St James's Church was built on a portion of the site of the abbey between 1837 and 1840, and marked the return of the Roman Catholic faith to Reading. Reading was also the site of the death of Blessed Dominic Barberi, the Catholic missionary to England in the 19th century who received John Henry Newman into the Catholic faith. There are now eight Roman Catholic parish churches in Reading. Kings Road Baptist Church was founded in Reading in 1640 or 1641. In addition to Catholicism and the Church of England, the Seventh-Day Adventist denomination is also represented in the town, particularly by Reading West SDA Church on Loverock Road, Reading Central SDA Church on Tilehurst Road, and various other churches around Reading.

Reading has had an organised Jewish community since 1886. At least one Jewish family living in the area has been traced back as far as 1842. The group grew to 13 families, who in 1886 declared themselves a community and commenced building a synagogue. On 31 October 1900, Reading Hebrew Congregation officially opened in a solemn public ceremony, packed to capacity with dignitaries, led by the Chief Rabbi Hermann Adler. Reading Hebrew Congregation, which still stands on its original site at the junction of Goldsmid Road and Clifton Street near the town centre, is a Grade II-listed building, built to a traditional design in the Moorish style. The community is affiliated with the Orthodox United Hebrew Congregations of the Commonwealth. Reading also has a Liberal Jewish community which convenes in the Reading Quaker Meeting House, a Modern Orthodox Judaism community, an active Jewish Society for students at the university, as well as being served by a Reform Jewish community which convenes in nearby Maidenhead Synagogue.
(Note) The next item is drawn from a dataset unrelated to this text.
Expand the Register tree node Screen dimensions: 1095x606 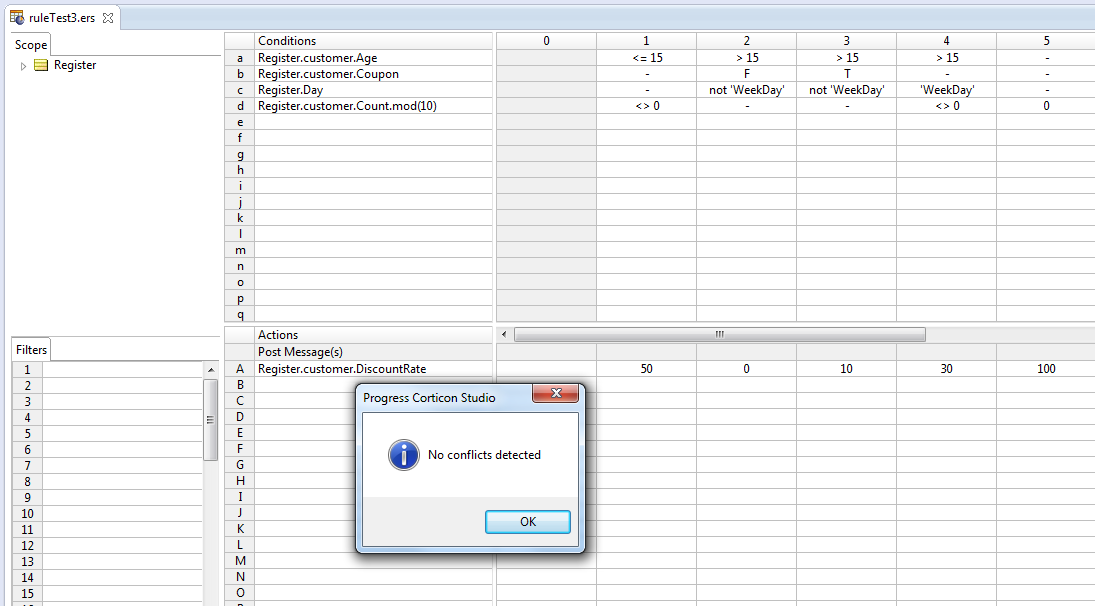23,66
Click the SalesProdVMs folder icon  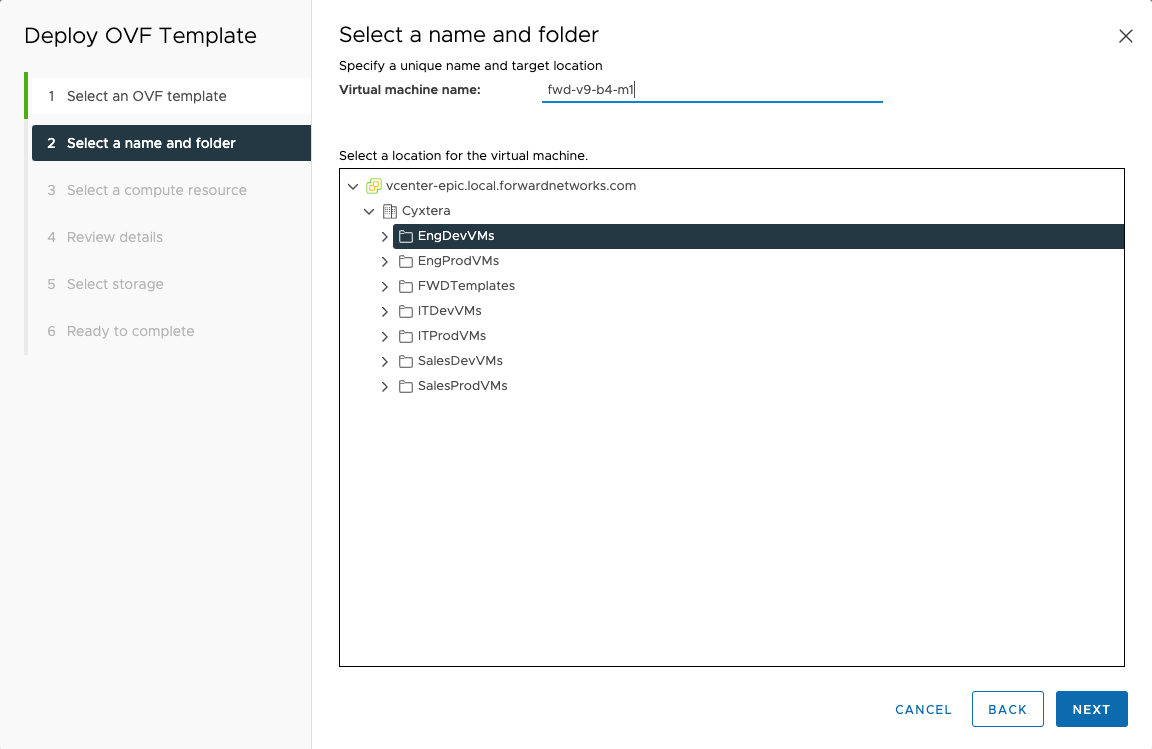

There are presently three mosques in Reading, initially just having the Central Reading Mosque on Waylen Street. The £3–4m Abu Bakr Islamic Centre, on Oxford Road in West Reading, was granted planning permission in 2002. The community-funded project began construction in 2007, and opened its doors in July 2013 - the holy month of Ramadan for this year. A second Islamic centre in eastern Reading has also been granted planning permission. This £4m project has garnered some controversy. Reading also has places of worship of other religions: the Shantideva Mahayana Buddhist centre, a Hindu temple, a Sikh gurdwara, a Salvation Army citadel, a Quaker meeting house, and a Christadelphian Hall.

Sport

 

Reading is the home of Reading Football Club, an association football club nicknamed The Royals, formed in 1871. Formerly nicknamed 'The Biscuitmen'  and based at Elm Park, the club plays at the 24,161 capacity Madejski Stadium, named after chairman Sir John Madejski, and which opened in 1998. After winning the 2005–06 Football League Championship with a record of 106 points, Reading spent two seasons in the Premier League before being relegated to The Championship. For the 2012–2013 season, the club again competed in the Premier League, after securing first place in the Championship in the 2011–2012 season, but were relegated back down to the Championship at season's end. Reading Town Football Club, formed in 1966, played at Scours Lane and were playing in the Hellenic League Premier Division but were dissolved in 2016, while fellow non-league football club Reading City Football Club now play at Scours Lane after moving from Palmer Park Stadium at the end of the 2015–16 season. Scours Lane was also renamed to Rivermoor Stadium in 2016.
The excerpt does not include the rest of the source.